Healthcare & Immunology

Biography

Biography: Teluguakula Narasaraju

Abstract

Complications of acute respiratory distress syndrome (ARDS), a severe form of acute lung injury, remain major causes of death in influenza pneumonia. Several recent studies have demonstrated that considerable lung damage is contributed by the host immune response in addition to the cytopathic effects of the influenza virus. Previously we have demonstrated that excessive neutrophils recruitment and their generated neutrophil extracellular traps (NETs) contribute to pathologic complications of ARDS in severe influenza pneumonia in mice. Neutrophils express predominantly CXC chemokine receptors including CXCR1 and CXCR2, which play key role in the recruitment and activation of neutrophils. This study was aimed to test the therapeutic potential of CXCR1/2 antagonism in severe influenza pneumonia. Our results have shown high increase in CXCR2 expression in both circulating and lung-recruited neutrophils.
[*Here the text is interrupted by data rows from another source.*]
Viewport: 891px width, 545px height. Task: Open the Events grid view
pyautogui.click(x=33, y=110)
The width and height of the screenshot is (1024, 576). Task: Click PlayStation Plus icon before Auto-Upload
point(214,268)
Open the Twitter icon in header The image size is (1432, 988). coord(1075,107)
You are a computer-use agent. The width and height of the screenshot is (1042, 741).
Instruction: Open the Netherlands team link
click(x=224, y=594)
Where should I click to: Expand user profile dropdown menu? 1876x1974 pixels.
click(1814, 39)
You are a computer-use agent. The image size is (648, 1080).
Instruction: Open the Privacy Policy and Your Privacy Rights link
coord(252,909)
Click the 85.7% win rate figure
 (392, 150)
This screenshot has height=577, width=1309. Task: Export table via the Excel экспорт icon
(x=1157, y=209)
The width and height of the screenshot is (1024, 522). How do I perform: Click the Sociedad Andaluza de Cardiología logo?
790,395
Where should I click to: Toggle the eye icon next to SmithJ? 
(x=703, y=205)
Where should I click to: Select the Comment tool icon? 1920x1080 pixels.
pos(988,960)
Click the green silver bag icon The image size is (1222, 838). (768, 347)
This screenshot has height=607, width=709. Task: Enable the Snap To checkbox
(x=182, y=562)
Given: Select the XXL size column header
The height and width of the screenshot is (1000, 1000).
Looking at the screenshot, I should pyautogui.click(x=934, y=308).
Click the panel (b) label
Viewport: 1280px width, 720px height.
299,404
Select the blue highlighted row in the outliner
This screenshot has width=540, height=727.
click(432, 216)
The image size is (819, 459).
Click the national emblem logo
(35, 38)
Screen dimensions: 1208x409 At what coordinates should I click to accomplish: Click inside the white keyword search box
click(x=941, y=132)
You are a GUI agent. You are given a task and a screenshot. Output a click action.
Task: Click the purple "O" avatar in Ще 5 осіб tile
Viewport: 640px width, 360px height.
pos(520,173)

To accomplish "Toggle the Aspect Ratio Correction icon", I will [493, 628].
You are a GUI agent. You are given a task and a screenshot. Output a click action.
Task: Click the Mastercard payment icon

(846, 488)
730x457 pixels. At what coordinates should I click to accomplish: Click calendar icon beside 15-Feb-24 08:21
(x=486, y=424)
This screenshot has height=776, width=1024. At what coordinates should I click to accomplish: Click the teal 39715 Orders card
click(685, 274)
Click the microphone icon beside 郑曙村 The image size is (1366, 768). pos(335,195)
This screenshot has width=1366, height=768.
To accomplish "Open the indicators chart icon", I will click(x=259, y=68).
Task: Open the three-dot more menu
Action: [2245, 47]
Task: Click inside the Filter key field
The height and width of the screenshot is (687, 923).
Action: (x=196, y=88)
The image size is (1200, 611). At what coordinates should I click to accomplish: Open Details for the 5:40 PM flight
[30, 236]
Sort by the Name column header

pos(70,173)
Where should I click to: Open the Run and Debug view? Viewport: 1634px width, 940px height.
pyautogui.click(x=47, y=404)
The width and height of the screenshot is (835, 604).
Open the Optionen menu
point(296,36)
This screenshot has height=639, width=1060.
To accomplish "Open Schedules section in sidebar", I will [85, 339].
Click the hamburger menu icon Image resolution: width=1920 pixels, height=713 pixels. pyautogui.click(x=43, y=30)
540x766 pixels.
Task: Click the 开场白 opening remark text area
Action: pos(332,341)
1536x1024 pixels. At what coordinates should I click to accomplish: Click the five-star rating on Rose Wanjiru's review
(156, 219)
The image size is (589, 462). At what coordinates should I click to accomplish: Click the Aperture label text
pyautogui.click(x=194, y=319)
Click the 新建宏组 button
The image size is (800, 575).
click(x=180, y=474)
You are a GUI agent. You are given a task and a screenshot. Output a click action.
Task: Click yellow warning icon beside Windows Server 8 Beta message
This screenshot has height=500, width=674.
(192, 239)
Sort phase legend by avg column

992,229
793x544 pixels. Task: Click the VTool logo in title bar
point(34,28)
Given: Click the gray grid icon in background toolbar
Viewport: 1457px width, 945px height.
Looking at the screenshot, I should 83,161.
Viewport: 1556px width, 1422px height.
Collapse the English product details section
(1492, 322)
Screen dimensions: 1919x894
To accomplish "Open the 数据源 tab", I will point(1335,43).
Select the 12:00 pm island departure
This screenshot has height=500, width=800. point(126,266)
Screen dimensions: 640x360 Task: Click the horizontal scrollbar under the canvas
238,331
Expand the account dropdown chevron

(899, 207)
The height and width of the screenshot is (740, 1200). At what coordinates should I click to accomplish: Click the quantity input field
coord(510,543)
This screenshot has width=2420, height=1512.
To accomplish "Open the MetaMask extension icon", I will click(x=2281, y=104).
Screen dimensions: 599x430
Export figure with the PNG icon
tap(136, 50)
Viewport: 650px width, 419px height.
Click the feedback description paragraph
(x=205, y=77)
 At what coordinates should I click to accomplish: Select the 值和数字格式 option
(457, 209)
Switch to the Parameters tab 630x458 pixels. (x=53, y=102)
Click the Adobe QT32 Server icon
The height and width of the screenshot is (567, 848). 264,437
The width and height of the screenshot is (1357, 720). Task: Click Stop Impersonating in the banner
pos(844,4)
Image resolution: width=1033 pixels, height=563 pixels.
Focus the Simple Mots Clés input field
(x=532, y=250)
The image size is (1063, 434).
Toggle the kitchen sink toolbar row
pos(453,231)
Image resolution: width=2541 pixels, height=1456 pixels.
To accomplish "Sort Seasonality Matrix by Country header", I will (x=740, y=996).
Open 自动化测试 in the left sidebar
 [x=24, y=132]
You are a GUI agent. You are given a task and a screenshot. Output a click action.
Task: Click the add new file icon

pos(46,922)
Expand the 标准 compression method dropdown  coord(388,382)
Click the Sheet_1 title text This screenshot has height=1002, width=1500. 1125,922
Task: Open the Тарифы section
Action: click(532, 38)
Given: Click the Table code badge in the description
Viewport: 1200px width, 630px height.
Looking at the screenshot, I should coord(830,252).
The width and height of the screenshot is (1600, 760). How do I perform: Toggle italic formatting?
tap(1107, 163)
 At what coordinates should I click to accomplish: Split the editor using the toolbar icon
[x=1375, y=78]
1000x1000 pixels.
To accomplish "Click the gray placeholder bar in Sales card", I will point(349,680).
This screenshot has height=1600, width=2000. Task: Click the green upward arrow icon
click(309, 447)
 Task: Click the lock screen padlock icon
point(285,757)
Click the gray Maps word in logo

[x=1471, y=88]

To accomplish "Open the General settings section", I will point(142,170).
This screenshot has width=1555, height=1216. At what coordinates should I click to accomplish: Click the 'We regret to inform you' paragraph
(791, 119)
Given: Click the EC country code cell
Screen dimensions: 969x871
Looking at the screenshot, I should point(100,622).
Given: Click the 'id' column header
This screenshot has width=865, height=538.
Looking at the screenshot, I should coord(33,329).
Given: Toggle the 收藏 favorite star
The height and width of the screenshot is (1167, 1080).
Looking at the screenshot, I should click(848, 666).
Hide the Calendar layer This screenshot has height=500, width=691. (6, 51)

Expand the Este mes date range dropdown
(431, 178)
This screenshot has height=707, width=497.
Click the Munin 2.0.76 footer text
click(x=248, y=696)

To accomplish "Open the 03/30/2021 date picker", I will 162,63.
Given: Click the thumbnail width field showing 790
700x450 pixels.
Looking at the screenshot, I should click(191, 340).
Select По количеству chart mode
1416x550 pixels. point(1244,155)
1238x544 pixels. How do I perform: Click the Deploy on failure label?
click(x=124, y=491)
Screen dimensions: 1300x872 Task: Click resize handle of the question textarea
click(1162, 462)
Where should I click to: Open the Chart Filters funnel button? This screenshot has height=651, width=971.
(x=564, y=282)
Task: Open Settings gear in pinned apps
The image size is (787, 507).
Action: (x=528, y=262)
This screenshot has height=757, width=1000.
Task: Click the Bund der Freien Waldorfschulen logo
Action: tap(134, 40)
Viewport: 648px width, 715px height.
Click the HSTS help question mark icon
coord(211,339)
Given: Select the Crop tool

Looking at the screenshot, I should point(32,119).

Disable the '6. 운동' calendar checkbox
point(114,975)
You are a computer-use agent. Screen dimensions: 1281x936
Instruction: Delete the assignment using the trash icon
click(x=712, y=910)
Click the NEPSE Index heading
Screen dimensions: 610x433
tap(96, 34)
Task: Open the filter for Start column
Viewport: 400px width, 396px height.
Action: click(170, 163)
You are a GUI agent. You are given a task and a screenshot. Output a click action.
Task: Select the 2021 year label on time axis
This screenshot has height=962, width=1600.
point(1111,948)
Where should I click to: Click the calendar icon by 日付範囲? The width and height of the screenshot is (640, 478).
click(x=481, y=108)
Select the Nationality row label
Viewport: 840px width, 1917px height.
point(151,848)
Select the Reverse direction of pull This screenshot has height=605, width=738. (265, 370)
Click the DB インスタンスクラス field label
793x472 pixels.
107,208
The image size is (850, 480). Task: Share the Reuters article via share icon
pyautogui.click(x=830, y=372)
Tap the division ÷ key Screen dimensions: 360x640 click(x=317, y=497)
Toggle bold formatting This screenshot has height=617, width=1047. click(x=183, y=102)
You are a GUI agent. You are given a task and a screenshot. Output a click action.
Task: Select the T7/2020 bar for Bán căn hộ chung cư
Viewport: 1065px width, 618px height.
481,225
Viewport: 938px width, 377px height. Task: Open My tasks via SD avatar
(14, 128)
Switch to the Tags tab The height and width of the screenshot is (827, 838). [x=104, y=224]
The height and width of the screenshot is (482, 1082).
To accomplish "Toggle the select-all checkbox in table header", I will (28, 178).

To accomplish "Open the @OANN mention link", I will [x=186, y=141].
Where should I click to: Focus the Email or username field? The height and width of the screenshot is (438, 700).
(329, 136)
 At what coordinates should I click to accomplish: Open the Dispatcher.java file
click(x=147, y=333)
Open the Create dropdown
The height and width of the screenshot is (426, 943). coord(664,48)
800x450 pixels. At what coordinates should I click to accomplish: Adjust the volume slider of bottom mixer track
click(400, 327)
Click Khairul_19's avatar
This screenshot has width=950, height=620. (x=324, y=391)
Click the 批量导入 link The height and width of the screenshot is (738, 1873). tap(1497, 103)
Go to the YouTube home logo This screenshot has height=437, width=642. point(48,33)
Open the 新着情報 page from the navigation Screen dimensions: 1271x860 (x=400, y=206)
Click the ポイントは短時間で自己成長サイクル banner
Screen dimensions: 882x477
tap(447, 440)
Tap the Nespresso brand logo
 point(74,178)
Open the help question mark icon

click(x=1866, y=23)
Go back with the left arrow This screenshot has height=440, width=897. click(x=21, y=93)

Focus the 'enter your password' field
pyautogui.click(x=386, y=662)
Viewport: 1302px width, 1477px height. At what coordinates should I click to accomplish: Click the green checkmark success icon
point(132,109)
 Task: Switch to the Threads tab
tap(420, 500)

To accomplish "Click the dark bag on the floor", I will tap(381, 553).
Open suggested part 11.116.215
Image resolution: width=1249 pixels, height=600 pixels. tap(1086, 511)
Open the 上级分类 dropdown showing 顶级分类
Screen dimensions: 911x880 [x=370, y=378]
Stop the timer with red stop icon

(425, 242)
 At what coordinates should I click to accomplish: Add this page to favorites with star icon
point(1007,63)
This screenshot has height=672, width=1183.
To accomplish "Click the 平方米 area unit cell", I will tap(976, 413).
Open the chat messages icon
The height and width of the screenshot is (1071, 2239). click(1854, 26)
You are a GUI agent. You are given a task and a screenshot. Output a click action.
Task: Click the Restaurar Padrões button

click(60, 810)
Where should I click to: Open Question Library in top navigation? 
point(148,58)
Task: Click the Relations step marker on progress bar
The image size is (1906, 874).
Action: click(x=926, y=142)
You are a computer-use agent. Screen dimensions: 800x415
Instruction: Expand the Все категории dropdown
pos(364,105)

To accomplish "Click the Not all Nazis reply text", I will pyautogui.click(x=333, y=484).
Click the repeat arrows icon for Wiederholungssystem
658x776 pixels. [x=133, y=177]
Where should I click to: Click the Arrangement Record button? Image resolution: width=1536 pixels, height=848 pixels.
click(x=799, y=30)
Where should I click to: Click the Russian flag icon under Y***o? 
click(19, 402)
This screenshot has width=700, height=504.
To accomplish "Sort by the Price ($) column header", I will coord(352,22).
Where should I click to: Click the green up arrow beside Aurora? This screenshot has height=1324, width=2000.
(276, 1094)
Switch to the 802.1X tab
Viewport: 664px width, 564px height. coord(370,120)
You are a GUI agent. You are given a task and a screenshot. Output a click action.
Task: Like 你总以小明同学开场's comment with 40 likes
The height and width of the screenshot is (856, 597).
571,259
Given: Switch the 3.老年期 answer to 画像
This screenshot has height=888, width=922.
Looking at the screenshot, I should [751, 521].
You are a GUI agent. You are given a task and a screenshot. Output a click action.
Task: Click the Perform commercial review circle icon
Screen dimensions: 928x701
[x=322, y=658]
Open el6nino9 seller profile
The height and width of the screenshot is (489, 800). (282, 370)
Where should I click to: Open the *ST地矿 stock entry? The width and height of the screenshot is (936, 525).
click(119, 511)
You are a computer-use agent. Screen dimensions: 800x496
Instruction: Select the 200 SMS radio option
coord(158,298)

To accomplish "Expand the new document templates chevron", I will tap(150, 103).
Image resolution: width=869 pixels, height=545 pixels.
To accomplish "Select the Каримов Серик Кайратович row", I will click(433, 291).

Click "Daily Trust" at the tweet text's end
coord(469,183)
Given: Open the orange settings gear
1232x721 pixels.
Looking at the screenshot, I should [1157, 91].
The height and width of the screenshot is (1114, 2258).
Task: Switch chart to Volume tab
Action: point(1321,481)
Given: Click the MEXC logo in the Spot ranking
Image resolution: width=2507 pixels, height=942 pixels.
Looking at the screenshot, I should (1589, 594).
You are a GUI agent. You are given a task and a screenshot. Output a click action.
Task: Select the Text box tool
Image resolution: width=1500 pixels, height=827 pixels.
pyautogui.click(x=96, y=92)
We used a selective CXCR1/2 antagonist, SCH527123 alone or in combination of an anti-vial agent, oseltamivir. BALB/c Female mice were challenged with lethal influenza A/PR/8/34 (H1N1), 2500pfu. Oseltamivir or SCH527123 were administered orally. Treatment with oseltamivir alone showed 15% survival, while all animals were died in SCH527123 alone treatment group. However the combined administration of these drugs resulted in 60% to 100% survival in mice after lethal influenza infection. The addition of SCH527123 to the combination therapy regime was also found to significantly alleviate lung pathology, compared to oseltamivir treatment alone. Lungs of infected animals following combination therapy showed decreased neutrophil influx, decreased release of extracellular histones, reduced vascular leakage, and reduced alveolar capillary damage. These results demonstrate that the use of CXCR1/2 antagonists in combination with a classical antiviral therapy can be a novel and effective treatment approach for severe influenza pneumonia.